### Data to process
____________________
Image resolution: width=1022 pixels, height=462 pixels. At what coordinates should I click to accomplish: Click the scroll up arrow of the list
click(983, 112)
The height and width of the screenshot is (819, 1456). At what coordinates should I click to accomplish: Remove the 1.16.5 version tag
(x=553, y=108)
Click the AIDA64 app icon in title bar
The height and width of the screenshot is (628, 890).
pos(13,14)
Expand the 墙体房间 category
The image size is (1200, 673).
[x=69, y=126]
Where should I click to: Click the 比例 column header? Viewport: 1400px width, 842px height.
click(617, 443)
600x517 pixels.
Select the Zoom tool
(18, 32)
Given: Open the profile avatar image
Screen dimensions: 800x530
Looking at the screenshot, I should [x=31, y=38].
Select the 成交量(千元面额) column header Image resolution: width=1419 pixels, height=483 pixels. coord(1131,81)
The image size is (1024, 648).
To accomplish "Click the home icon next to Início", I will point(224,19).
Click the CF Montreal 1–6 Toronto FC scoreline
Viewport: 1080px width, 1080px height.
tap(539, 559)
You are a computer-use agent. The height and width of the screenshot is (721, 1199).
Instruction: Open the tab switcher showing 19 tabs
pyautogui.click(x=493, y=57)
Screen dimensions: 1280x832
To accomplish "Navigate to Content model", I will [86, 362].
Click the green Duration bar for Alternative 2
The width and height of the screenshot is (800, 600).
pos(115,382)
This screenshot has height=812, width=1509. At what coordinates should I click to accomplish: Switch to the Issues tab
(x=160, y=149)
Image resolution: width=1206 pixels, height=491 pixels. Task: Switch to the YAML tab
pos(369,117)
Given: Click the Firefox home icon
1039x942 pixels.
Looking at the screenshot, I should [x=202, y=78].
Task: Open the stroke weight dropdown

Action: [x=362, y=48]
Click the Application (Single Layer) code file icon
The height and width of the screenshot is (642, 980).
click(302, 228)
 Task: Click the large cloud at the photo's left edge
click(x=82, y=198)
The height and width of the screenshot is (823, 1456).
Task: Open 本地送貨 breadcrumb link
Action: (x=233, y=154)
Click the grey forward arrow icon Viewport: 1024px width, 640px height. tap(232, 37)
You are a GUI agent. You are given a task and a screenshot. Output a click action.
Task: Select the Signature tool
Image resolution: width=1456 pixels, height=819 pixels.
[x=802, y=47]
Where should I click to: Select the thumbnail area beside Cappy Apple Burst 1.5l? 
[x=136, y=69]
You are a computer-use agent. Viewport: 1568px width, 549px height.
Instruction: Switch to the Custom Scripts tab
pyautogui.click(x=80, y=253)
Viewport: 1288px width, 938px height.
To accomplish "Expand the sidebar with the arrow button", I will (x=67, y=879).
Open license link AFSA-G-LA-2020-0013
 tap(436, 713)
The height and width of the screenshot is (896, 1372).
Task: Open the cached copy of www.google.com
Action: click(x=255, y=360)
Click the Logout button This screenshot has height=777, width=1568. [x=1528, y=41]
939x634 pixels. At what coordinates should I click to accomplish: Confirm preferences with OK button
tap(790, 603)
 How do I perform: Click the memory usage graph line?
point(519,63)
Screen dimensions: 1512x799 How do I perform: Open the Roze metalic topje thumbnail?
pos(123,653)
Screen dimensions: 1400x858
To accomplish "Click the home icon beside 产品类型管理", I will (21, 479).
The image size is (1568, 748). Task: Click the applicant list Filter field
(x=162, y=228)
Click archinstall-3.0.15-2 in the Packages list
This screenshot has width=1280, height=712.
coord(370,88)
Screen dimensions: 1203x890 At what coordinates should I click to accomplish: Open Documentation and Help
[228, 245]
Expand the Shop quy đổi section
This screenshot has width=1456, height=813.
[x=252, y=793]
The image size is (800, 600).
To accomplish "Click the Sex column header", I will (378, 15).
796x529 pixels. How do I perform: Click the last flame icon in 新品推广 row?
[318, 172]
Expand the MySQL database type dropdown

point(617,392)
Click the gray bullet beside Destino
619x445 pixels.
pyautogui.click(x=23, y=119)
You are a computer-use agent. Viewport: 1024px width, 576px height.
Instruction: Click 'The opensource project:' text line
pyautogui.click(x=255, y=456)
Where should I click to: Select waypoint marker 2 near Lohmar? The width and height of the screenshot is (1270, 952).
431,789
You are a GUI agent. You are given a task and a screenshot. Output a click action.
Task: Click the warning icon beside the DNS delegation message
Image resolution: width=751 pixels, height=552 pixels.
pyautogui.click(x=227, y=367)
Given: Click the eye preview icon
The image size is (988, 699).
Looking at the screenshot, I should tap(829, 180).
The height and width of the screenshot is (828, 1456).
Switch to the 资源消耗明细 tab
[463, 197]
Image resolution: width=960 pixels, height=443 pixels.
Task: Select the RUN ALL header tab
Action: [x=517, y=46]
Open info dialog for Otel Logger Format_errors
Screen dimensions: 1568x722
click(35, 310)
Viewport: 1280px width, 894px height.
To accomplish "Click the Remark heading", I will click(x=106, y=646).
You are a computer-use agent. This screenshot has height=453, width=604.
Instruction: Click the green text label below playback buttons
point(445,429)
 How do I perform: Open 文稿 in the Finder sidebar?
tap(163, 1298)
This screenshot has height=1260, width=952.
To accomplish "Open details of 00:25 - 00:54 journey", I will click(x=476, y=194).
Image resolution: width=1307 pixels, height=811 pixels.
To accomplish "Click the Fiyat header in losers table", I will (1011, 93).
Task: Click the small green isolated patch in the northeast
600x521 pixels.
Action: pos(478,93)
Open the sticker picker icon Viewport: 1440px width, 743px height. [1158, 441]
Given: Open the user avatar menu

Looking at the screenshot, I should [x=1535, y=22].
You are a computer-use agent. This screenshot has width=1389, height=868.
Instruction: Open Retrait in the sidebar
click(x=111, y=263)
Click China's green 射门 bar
____________________
Can you reproduce, character for character, the lines above that open with the one containing "Where should I click to: Click" and close with the one containing "Looking at the screenshot, I should [x=31, y=38].", both of those lines included?

Where should I click to: Click the 比例 column header? Viewport: 1400px width, 842px height.
click(617, 443)
600x517 pixels.
Select the Zoom tool
(18, 32)
Given: Open the profile avatar image
Screen dimensions: 800x530
Looking at the screenshot, I should [x=31, y=38].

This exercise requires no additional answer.